* EXERCISE GOAL
Each entry that follows needs to be written out exactly, with nothing left out.

* RECORDS SUPPLIED
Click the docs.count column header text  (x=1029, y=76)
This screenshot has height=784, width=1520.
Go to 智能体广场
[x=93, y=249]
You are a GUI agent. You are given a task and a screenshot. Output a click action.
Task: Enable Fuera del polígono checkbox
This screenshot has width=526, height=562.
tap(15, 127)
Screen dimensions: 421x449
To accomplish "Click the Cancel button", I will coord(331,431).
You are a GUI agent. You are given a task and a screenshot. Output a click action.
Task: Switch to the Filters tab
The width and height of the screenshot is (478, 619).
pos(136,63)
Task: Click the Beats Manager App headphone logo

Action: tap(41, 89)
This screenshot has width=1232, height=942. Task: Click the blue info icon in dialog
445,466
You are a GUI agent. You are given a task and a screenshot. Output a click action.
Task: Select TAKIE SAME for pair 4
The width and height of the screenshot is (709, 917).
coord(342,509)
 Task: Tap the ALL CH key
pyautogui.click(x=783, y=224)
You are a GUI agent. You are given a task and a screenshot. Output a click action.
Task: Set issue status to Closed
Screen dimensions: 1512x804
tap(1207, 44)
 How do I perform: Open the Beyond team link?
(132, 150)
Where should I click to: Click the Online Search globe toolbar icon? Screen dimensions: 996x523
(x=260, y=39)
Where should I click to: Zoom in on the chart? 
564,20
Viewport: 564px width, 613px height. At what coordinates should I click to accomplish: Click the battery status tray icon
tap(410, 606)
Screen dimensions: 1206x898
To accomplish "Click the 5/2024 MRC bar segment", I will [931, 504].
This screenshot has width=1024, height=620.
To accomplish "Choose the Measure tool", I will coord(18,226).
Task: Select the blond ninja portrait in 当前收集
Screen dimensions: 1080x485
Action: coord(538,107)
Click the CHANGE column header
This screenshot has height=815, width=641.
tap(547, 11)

* TASK ANSWER
Click the docs.count column header text  (x=1029, y=76)
This screenshot has height=784, width=1520.
Go to 智能体广场
[x=93, y=249]
You are a GUI agent. You are given a task and a screenshot. Output a click action.
Task: Enable Fuera del polígono checkbox
This screenshot has width=526, height=562.
tap(15, 127)
Screen dimensions: 421x449
To accomplish "Click the Cancel button", I will coord(331,431).
You are a GUI agent. You are given a task and a screenshot. Output a click action.
Task: Switch to the Filters tab
The width and height of the screenshot is (478, 619).
pos(136,63)
Task: Click the Beats Manager App headphone logo

Action: tap(41, 89)
This screenshot has width=1232, height=942. Task: Click the blue info icon in dialog
445,466
You are a GUI agent. You are given a task and a screenshot. Output a click action.
Task: Select TAKIE SAME for pair 4
The width and height of the screenshot is (709, 917).
coord(342,509)
 Task: Tap the ALL CH key
pyautogui.click(x=783, y=224)
You are a GUI agent. You are given a task and a screenshot. Output a click action.
Task: Set issue status to Closed
Screen dimensions: 1512x804
tap(1207, 44)
 How do I perform: Open the Beyond team link?
(132, 150)
Where should I click to: Click the Online Search globe toolbar icon? Screen dimensions: 996x523
(x=260, y=39)
Where should I click to: Zoom in on the chart? 
564,20
Viewport: 564px width, 613px height. At what coordinates should I click to accomplish: Click the battery status tray icon
tap(410, 606)
Screen dimensions: 1206x898
To accomplish "Click the 5/2024 MRC bar segment", I will [931, 504].
This screenshot has width=1024, height=620.
To accomplish "Choose the Measure tool", I will coord(18,226).
Task: Select the blond ninja portrait in 当前收集
Screen dimensions: 1080x485
Action: coord(538,107)
Click the CHANGE column header
This screenshot has height=815, width=641.
tap(547, 11)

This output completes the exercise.